== TEXT PROVIDED

[Numpy-discussion] Logical indexing and higher-dimensional arrays.

Wed Feb 8 13:25:09 EST 2012

On Wed, Feb 8, 2012 at 8:49 AM, Travis Oliphant <travis at continuum.io> wrote:

>
> On Feb 8, 2012, at 8:29 AM, Sturla Molden wrote:
>
> > On 08.02.2012 06:01, Travis Oliphant wrote:
> >
> >> Recall that the shape of the output with fancy indexing is determined
> by broadcasting together the indexing objects and using that as the shape
> of the output:
> >>
> >> x[ind1, ind2] will produce an output with the shape of "broadcast(ind1,
> ind2)" whose elements are selected by the broadcasted tuple.
> >
> >
> >
> >
> > Thank you for the explanation, Travis.
> >
> > I think my main confusion is why we broadcast indices at all.
> > Broadcasting is something I would expect to happen for binary operations
> > between ndarrays, not for indexing.
>
> We broadcast because of the "zip-based" semantics of current
> fancy-indexing which is basically an element-by-element operation:
>  x[ind1, ind2]  will choose it's elements out of x by taken elements from
> ind1 as the first index and elements out of ind2 as the second.
>
> As an essentially element-by-element operation, if the shapes of the input
> arrays are not exactly the same, it is natural to broadcast them to the
> same shape.   This is fairly intuitive if you are used to broadcasting in
> NumPy.   The problem is that it does not coincide other intuitions in
> certain cases.
>
> This behavior actually allows easy-to-access "cross-product" behavior by
> broadcasting a 1-d ind1 shaped as (4,) with a ind2 shaped as (4,1).  The
> numpy.ix_  function does the basic reshaping needed so that 0:2, 0:2
> matches [0,1],[0,1] indexing:   x[ix_([0,1],[0,1])] is the same as
> x[0:2,0:2].
>
> There are also some very nice applications where you can select out of a
> 3-d volume a depth-surface defined by indexes like so:
>
>        arr[ i[:,newaxis], j, depth]
>
> where arr is a 3-d array,  i and j are 1-d index arrays: i =
> arange(arr.shape[0]) and j = arange(arr.shape[1]), and depth is a 2-d array
> of "depths".   The selected result will be 2-d.
>
> When you understand what is happening, it is consistent and it does make
> sense and it has some very nice applications.    I recognize that people
> get confused because their expectations are different, but the current
> behavior can be understood with a fairly simple mental model.
>
> I could support, however, a move to push this style of indexing to a
> method, and make fancy-indexing use cross-product semantics if:
>
>        * we do it in a phased-manner with lot's of deprecation warnings
> and even a tool that helps you change code (the tool would have to "play"
> your code and make a note of the locations where this style of indexing was
> used --- because static code analysis wouldn't know which objects were
> arrays and which weren't).

====

▶ [YOUR TASKS]
1 – Check each statement against the fancy-indexing thread: (a) Sturla Molden expected broadcasting for binary operations between ndarrays rather than for indexing. (b) Travis Oliphant says static code analysis could find every place this style of indexing is used. (c) In the depth-surface example, the selected result is 3-d. For each, answer yes or no and quote the words from the thread that decide it.
2 – Return the part of the fancy-indexing thread starting with "On Wed, Feb" and going on through "the broadcasted tuple.", copied word for word.
3 – Resume the fancy-indexing thread from the point where it stops.
The items after the fancy-indexing thread are separate material and have no link to it.

== RECORDS SUPPLIED

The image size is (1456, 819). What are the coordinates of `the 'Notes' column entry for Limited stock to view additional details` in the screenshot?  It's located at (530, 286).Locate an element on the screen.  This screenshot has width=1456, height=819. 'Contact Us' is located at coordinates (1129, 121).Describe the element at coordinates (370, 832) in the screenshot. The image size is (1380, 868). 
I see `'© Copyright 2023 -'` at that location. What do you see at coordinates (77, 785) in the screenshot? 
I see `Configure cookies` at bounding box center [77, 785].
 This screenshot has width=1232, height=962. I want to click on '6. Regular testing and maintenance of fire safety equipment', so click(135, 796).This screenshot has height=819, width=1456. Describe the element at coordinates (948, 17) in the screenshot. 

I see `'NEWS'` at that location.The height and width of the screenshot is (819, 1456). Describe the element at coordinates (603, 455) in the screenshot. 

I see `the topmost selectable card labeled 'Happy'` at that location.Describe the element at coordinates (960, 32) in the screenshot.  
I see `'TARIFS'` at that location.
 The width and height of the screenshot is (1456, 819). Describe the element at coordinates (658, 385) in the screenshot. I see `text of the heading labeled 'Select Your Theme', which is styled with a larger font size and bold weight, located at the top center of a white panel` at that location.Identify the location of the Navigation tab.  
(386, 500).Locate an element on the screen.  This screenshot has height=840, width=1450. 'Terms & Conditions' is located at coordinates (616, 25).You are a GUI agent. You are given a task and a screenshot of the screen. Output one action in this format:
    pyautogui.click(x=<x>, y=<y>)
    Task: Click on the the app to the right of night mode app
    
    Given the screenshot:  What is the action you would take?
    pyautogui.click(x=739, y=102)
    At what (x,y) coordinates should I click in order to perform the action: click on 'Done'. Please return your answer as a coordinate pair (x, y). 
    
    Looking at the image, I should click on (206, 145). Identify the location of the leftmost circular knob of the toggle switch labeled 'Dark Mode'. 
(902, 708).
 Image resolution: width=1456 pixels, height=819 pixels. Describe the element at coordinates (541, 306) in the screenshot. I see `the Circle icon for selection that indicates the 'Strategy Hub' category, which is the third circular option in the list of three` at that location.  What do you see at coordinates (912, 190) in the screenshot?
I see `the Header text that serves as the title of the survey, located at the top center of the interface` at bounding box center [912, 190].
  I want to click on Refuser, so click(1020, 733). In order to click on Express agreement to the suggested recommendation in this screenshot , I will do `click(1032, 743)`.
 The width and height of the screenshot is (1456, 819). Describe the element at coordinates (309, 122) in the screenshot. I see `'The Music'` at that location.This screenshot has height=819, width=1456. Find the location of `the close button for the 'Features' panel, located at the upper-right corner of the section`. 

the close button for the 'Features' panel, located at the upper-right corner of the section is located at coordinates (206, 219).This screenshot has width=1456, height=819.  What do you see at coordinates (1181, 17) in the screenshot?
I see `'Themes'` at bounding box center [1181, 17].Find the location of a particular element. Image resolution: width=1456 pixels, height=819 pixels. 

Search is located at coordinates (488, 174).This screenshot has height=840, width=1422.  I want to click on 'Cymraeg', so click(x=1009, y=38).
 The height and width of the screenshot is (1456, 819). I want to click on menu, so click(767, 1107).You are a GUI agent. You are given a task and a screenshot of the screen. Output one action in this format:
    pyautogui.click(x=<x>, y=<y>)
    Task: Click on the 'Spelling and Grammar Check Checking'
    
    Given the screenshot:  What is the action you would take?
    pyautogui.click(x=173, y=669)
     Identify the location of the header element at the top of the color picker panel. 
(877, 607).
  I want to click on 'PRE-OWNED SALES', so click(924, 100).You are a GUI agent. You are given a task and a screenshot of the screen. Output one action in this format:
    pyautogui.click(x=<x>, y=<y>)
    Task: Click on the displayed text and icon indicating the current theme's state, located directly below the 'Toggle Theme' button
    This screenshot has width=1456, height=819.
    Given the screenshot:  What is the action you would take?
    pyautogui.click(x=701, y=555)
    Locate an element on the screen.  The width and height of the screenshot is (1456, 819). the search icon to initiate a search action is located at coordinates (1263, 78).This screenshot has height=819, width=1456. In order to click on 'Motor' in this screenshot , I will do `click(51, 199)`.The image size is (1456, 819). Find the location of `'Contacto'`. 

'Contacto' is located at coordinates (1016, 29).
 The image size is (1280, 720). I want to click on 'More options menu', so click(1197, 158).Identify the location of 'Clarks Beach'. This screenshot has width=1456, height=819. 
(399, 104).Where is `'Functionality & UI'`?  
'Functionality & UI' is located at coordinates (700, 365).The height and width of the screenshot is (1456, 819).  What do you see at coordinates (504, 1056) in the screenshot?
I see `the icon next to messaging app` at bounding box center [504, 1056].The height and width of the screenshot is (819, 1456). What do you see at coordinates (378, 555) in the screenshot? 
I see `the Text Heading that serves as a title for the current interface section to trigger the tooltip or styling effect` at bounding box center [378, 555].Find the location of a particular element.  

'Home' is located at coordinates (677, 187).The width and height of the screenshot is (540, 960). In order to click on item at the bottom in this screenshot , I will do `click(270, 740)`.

====

▶ [ANSWERS FOR THE EXERCISE]
1 –
(a) Yes: "Broadcasting is something I would expect to happen for binary operations"
(b) No: "because static code analysis wouldn't know which objects were"
(c) No: "The selected result will be 2-d."

2 –
On Wed, Feb 8, 2012 at 8:49 AM, Travis Oliphant <travis at continuum.io> wrote:

>
> On Feb 8, 2012, at 8:29 AM, Sturla Molden wrote:
>
> > On 08.02.2012 06:01, Travis Oliphant wrote:
> >
> >> Recall that the shape of the output with fancy indexing is determined
> by broadcasting together the indexing objects and using that as the shape
> of the output:
> >>
> >> x[ind1, ind2] will produce an output with the shape of "broadcast(ind1,
> ind2)" whose elements are selected by the broadcasted tuple.

3 –
>
>        * we also make the ndarray object general enough so that
> fancy-indexing could be returned as a view on the array (the same as
> regular indexing)
>
> This sort of thing would take time, but is not out of the question in my
> mind because I suspect the number of users and use-cases of "broadcasted"
> fancy-indexing is small.
>
> -Travis
>
>

Speaking for myself, I've used both methods quite often. For the
broadcasting method, it is very useful for image processing scenarios where
you want to extract a small subregion with an arbitrary shape. It is also
extremely useful for this to work both ways, for example if I wanted to do
some processing on that subregion and then put it back in the larger image:

sub_reg_vals = img[ ind1, ind2 ]
do_stuff(sub_reg_vals)
img[ ind1, ind2 ] = sub_reg_vals

Of course this may require awareness of the coordinates versus flat index,
but the ravel/unravel_index functions do this for you. Note that IDL works
in this way, unlike MATLAB. The "quick and dirty" way I've been doing it in
MATLAB is

sub_reg_vals = diag( img[ind1, ind2] )

Which works but is obviously a bit inefficient.

I have no convincing ideas about which method should be the "default", but
I think both methods get a fair bit of use, so as long as there are fast
and well documented methods for doing either, I would be happy. I actually
had no idea that np.ix_ did the other method in NumPy. (Thanks for
mentioning that! I had been using A[ind1,:][:,ind2]). There is no generic
terminology for these operations, so I think that generates a lot of
confusion.

Thanks,
Aronne
-------------- next part --------------
An HTML attachment was scrubbed...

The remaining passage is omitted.